This is the simplest option and normally good if you have a data-set in the thousands. With this strategy you simply delete the copy of the data you have from your last load and replace it with a fresh copy.

TRUNCATE TABLE dbo.Products

BULK INSERT dbo.Products
FROM 'C:\Temp\Products_20200408_235959.csv'
WITH (
FIRSTROW = 2,
FIELDTERMINATOR = ',',
ROWTERMINATOR = '\n',
TABLOCK
);

Append

The append strategy works if your data doesn’t change. A good example of data like this might be event logs or till transactions. You’ll want to put some checks in place though to ensure you don’t insert the same data more than once.

-- Truncate and load file data to staging table.
TRUNCATE TABLE dbo.Staging_Trans;

BULK INSERT dbo.Staging_Trans
FROM 'C:\Temp\Transactions_20200408_235959.csv'
WITH (
    FIRSTROW = 2,
    FIELDTERMINATOR = ',',  
    ROWTERMINATOR = '\n',   
    TABLOCK
);

-- Append staged data to loading table.
INSERT INTO dbo.Transactions (tranId, tranDate, productId, tillId, amount, discount)
SELECT tranId, tranDate, productId, tillId, amount, discount
FROM dbo.Staging_Trans AS S -- Source
WHERE NOT EXISTS
	(-- don't insert duplicate rows.
	 SELECT * FROM dbo.Transactions AS T -- Target
	 WHERE S.tranId = T.tranId
	)

Merge Deltas

This process is needed when your data-set changes often. For example, let’s say we have a company that receives orders and then sends out the goods. We may therefore have an Order Date, Shipped Date, maybe even the odd change of address.

With this strategy you want to merge your data set on an identifiable subset.

Let us assume that generally none of my orders take longer than a month to fulfil, and I’ve tested this by reviewing the history of my data.

This being the case I can extract a few months of data at a time (a delta) and merge the results into my target table.

So I would have a primary key and a delta key.

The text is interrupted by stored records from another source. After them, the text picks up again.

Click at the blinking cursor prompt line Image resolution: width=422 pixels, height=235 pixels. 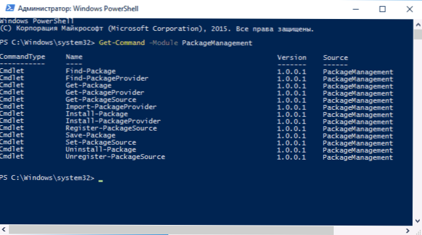(100, 179)
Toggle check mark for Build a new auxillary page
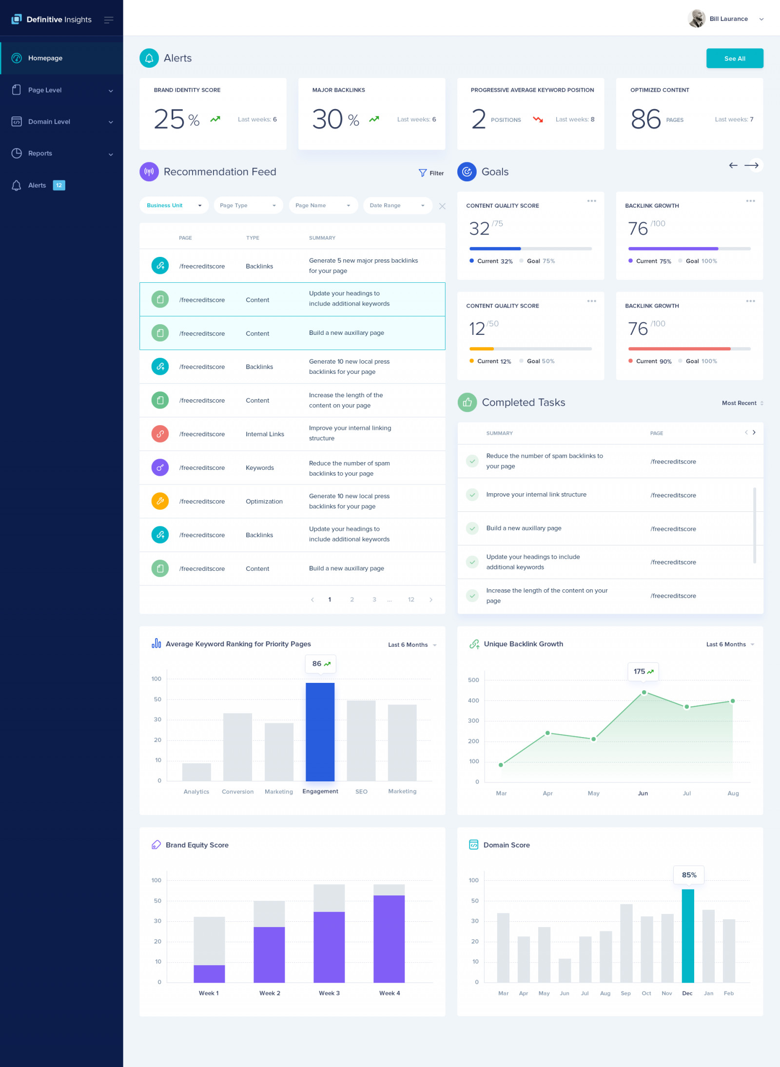The image size is (780, 1067). [472, 528]
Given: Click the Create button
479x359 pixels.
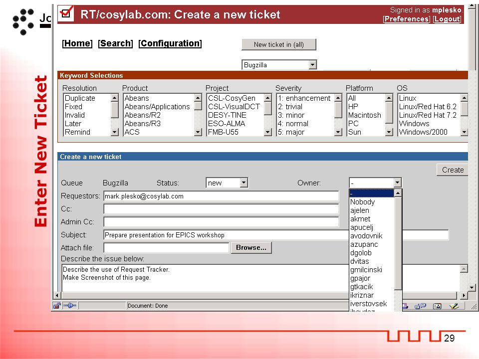Looking at the screenshot, I should 453,170.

The delta key is important because it helps me work out what rows to delete without deleting historical data.

-- ======================
-- Truncate and load file data to staging table.
TRUNCATE TABLE dbo.Staging_Stock;

BULK INSERT dbo.Staging_Stock
FROM 'C:\Temp\Stock_20200408_235959.csv'
WITH (
	FIRSTROW = 2,
    FIELDTERMINATOR = ',',  
    ROWTERMINATOR = '\n',   
    TABLOCK
);

-- ======================
-- Get the delta key value.
DECLARE @YearMonth int 

-- Get the last month in the file.
SELECT TOP(1) 
	@YearMonth = YEAR(inDate) * 100 + MONTH(inDate) 
FROM dbo.Staging_Stock
ORDER BY inDate DESC

-- ======================
-- Merge differences from starting to target
MERGE dbo.Stock AS T -- Target
USING dbo.Staging_Stock AS S -- Staging
	ON T.stockItemId = S.stockItemId
WHEN MATCHED AND
	EXISTS
	( -- Check if column values are different.
	SELECT T.stockItemId, T.inDate, T.outDate, T.productId, T.quantity, T.listPrice			
	EXCEPT
	SELECT S.stockItemId, S.inDate, S.outDate, S.productId, S.quantity, S.listPrice
	)
THEN UPDATE SET -- Update rows that have changed.
	 T.stockItemId = S.stockItemId
	,T.inDate	   = S.inDate
	,T.outDate	   = S.outDate
	,T.productId   = S.productId
	,T.quantity	   = S.quantity
	,T.listPrice   = S.listPrice
	,T.updateDate  = GETDATE() -- update stamp
WHEN NOT MATCHED BY TARGET
	THEN INSERT -- Insert new rows.
	(
	 stockItemId
	,inDate
	,outDate
	,productId
	,quantity
	,listPrice
	,insertDate
	,yearMonthKey
	)
	VALUES
	(
	 S.stockItemId
	,S.inDate
	,S.outDate
	,S.productId
	,S.quantity
	,S.listPrice
	,GETDATE() -- insert stamp
	,YEAR(inDate) * 100 + MONTH(inDate) -- Insert delta key.
	)
	WHEN NOT MATCHED BY SOURCE
		AND yearMonthKey >= @YearMonth -- Only delete rows relative to the delta.
	THEN DELETE;

Conclusion

Now we’ve covered three main strategies.

  • Truncate and load for small and simple data sets.
  • Append for datasets that never change.
  • Merge deltas for large and changing data sets.